*Problem to work on*
An exact transcription of every record is needed.

*Source information*

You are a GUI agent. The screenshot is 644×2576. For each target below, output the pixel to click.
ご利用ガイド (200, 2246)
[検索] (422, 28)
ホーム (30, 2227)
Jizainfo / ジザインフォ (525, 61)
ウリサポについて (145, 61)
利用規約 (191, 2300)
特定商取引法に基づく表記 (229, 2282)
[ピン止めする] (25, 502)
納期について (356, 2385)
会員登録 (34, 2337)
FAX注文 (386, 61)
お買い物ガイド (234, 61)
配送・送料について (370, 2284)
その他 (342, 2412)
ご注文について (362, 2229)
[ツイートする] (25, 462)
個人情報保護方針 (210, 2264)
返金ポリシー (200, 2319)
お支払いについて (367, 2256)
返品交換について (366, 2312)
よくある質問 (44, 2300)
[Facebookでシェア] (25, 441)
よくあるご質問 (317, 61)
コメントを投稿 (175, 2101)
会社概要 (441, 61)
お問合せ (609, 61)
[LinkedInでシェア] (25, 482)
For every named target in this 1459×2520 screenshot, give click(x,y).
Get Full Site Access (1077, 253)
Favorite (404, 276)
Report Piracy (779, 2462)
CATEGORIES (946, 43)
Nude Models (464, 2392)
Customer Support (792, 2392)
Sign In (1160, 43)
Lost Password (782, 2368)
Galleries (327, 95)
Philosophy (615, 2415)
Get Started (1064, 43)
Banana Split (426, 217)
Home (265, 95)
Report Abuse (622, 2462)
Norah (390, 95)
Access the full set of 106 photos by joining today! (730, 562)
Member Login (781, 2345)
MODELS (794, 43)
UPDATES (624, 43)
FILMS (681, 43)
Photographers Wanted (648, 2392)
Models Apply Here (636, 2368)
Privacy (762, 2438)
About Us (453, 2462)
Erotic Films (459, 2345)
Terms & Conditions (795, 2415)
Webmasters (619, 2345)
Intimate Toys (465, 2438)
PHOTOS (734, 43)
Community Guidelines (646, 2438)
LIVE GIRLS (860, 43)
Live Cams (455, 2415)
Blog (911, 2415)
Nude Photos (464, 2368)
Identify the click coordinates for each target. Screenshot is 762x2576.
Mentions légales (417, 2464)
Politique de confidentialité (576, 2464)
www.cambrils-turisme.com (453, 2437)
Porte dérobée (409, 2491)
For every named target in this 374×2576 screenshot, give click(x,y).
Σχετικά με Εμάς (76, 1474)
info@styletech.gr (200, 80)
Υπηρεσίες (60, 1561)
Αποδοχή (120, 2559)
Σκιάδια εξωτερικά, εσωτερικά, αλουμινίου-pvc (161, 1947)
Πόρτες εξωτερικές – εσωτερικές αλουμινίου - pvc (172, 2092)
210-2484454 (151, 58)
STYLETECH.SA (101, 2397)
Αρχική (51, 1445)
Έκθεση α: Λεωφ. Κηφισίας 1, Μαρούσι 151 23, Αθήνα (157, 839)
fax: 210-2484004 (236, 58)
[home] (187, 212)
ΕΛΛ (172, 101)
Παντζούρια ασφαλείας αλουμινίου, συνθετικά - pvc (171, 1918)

*Written solution*
You are a GUI agent. The screenshot is 644×2576. For each target below, output the pixel to click.
ご利用ガイド (200, 2246)
[検索] (422, 28)
ホーム (30, 2227)
Jizainfo / ジザインフォ (525, 61)
ウリサポについて (145, 61)
利用規約 (191, 2300)
特定商取引法に基づく表記 (229, 2282)
[ピン止めする] (25, 502)
納期について (356, 2385)
会員登録 (34, 2337)
FAX注文 (386, 61)
お買い物ガイド (234, 61)
配送・送料について (370, 2284)
その他 (342, 2412)
ご注文について (362, 2229)
[ツイートする] (25, 462)
個人情報保護方針 (210, 2264)
返金ポリシー (200, 2319)
お支払いについて (367, 2256)
返品交換について (366, 2312)
よくある質問 (44, 2300)
[Facebookでシェア] (25, 441)
よくあるご質問 (317, 61)
コメントを投稿 (175, 2101)
会社概要 (441, 61)
お問合せ (609, 61)
[LinkedInでシェア] (25, 482)
For every named target in this 1459×2520 screenshot, give click(x,y).
Get Full Site Access (1077, 253)
Favorite (404, 276)
Report Piracy (779, 2462)
CATEGORIES (946, 43)
Nude Models (464, 2392)
Customer Support (792, 2392)
Sign In (1160, 43)
Lost Password (782, 2368)
Galleries (327, 95)
Philosophy (615, 2415)
Get Started (1064, 43)
Banana Split (426, 217)
Home (265, 95)
Report Abuse (622, 2462)
Norah (390, 95)
Access the full set of 106 photos by joining today! (730, 562)
Member Login (781, 2345)
MODELS (794, 43)
UPDATES (624, 43)
FILMS (681, 43)
Photographers Wanted (648, 2392)
Models Apply Here (636, 2368)
Privacy (762, 2438)
About Us (453, 2462)
Erotic Films (459, 2345)
Terms & Conditions (795, 2415)
Webmasters (619, 2345)
Intimate Toys (465, 2438)
PHOTOS (734, 43)
Community Guidelines (646, 2438)
LIVE GIRLS (860, 43)
Live Cams (455, 2415)
Blog (911, 2415)
Nude Photos (464, 2368)
Identify the click coordinates for each target. Screenshot is 762x2576.
Mentions légales (417, 2464)
Politique de confidentialité (576, 2464)
www.cambrils-turisme.com (453, 2437)
Porte dérobée (409, 2491)
For every named target in this 374×2576 screenshot, give click(x,y).
Σχετικά με Εμάς (76, 1474)
info@styletech.gr (200, 80)
Υπηρεσίες (60, 1561)
Αποδοχή (120, 2559)
Σκιάδια εξωτερικά, εσωτερικά, αλουμινίου-pvc (161, 1947)
Πόρτες εξωτερικές – εσωτερικές αλουμινίου - pvc (172, 2092)
210-2484454 (151, 58)
STYLETECH.SA (101, 2397)
Αρχική (51, 1445)
Έκθεση α: Λεωφ. Κηφισίας 1, Μαρούσι 151 23, Αθήνα (157, 839)
fax: 210-2484004 (236, 58)
[home] (187, 212)
ΕΛΛ (172, 101)
Παντζούρια ασφαλείας αλουμινίου, συνθετικά - pvc (171, 1918)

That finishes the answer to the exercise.